Various trials were conducted on twelve different patients, for eighteen separate interventions, concerning the interphalangeal joints of the index finger, middle finger and little finger. More precisely, six interventions were performed on the index finger, five on the middle finger, and seven on the little finger.

Among the patients, ten were female and two male, with an average age of 56 years, ranging between 39 and 75 years. Seven of the twelve patients were of working age, and of these seven there were three who carried out manual work, three others employed as secretaries, and one a musician.

In 80% of the cases, the operations were performed on the dominant hand.

Among these twelve patients, pre-operative assessment revealed pain at rest in 58% of the cases, and pain on mobiliization in 83% of cases. In 83% of the cases, these pains were debilitating, and in 58% of the cases they manifested themselves upon temperature variation. In 41% of the cases, treatment of the analgesic type had been prescribed.

In 83% of the cases, the deformation of the distal interphalangeal joint was considered an impediment. In 67% of the cases, the mobility of the joint was considered as being severely diminished, and in the remaining 33% of the cases as being slightly diminished.

After an intervention in accordance with the invention, an evaluation of the complications was carried out.

Among the complications considered as minor, dysesthesia in the area of the scar was observed in 25% of the cases, and intolerance to cold in 25%. By contrast, there was no cutaneous necrosis, superficial cutaneous infection, nail dystrophy, or stiffness of the proximal interphalangeal joint.

Among the complications considered as major, no osteoarthritis of the distal interphalangeal joint was observed, and there was no case of malposition, either in rotation or angulation.

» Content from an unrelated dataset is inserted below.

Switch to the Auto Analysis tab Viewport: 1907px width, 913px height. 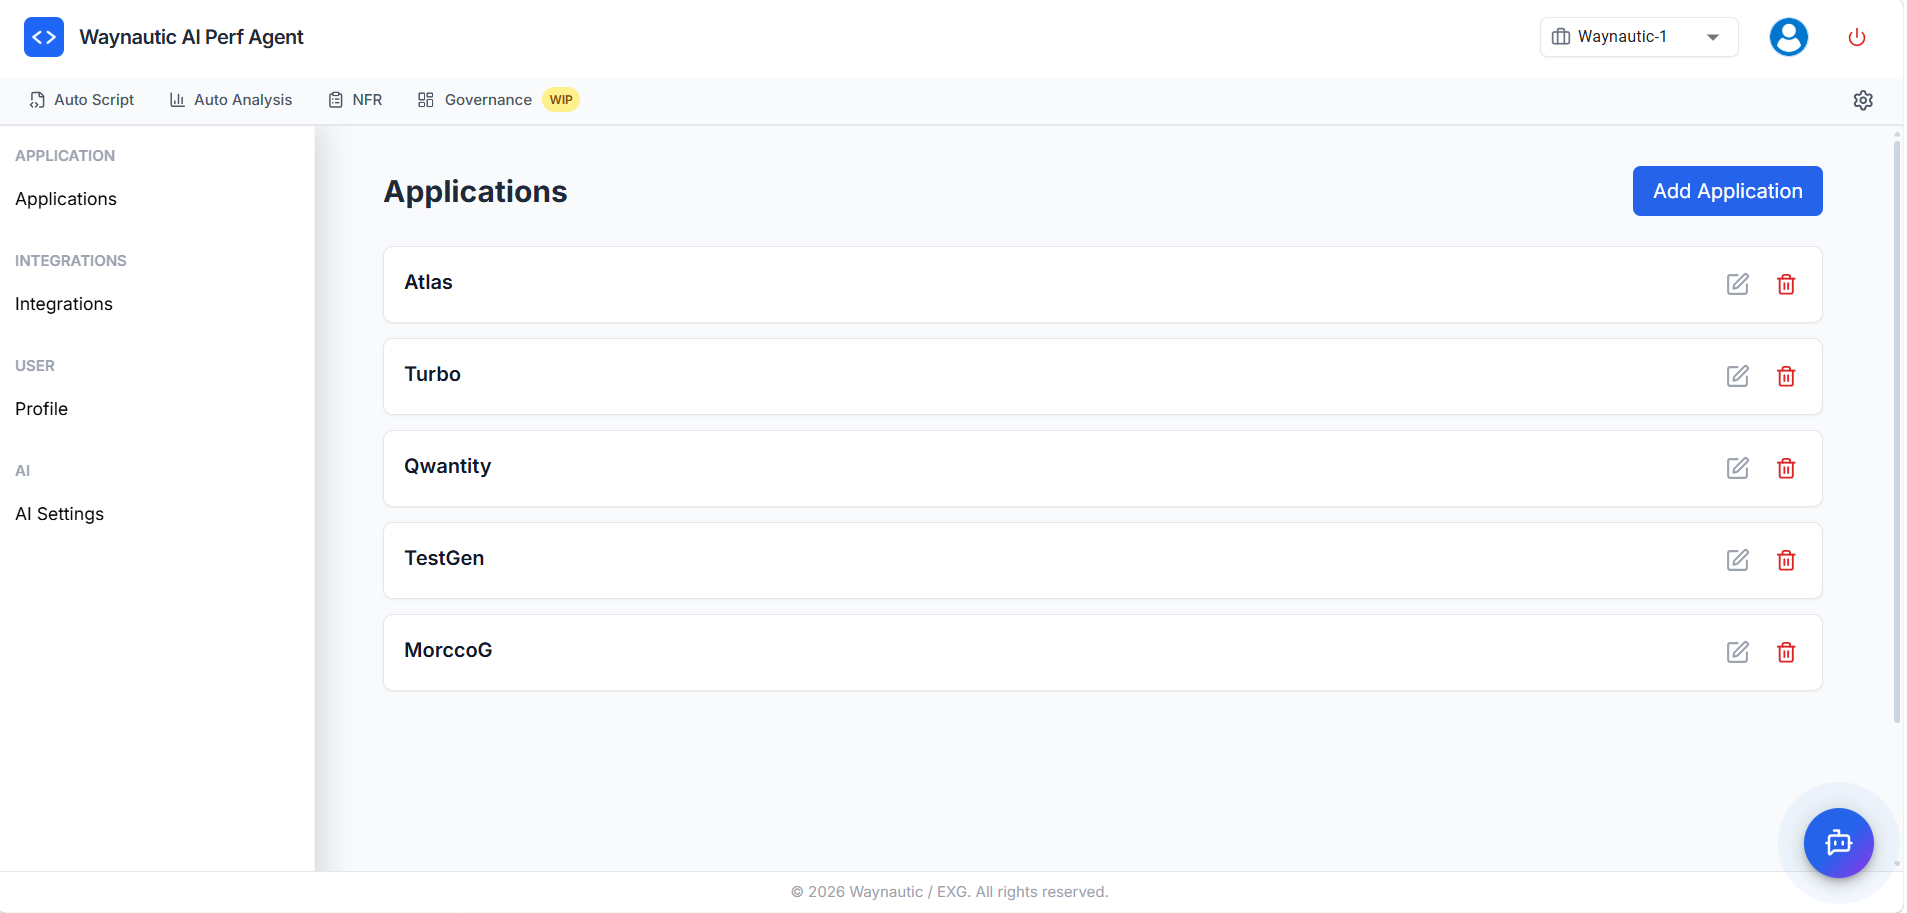click(231, 100)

One case of pseudarthrbsis and of algodystrophy was identified in the same female patient after six months, but this complication finally disappeared at the end of 6 months when checked by radiography.

In terms of function, as from the immediate post-operative period (24 to 48 hours) the patients were able to use their hand normally in flexion/extension of the fingers, but without exerting stress at the site of arthrodesis. After the fourth week, but in some cases after up to 6 months, osseous fusion had taken place (osseous consolidation on radiology). The osteosynthesis material being purely intramedullary without exteriorization to the skin, it was possible to use the hand from the day after the operation.

FIGS. 17 and 18 correspond to illustrations made on the basis of radiography images performed between the second and sixth months, showing substantial osseous fusion with entirely satisfactory stability.

It will be apparent from the foregoing that the implant according to the invention and the surgical method for treating arthrosis by arthrodesis and intramedullary diaphyseal osteosynthesis has numerous advantages, particularly that of permitting stable osteosynthesis from the immediate postoperative period, without pulpar access or material, compared in particular with the osteosynthesis pins used hitherto. By virtue of stable osteosynthesis, the implant fitted according to the invention permits early mobilization and rapid use of the hand, without a splint, in the immediate postoperative period and without the sometimes considerably long periods needed for osseous fusion confirmed by radiography. This osseous fusion, whatever the technique, can take months to develop on account of the stability of the osteosynthesis. The intramedullary osteosynthesis implant according to the invention means that it is not necessary to wait for this radiological osseous fusion.

In addition, the surgical technique for fitting the implant is simple, reproducible and quick. In the majority of cases, an ancillary device makes it possible to do without osteosynthesis motors and thus avoid the economic costs of sterilizing and conditioning of an osteosynthesis motor.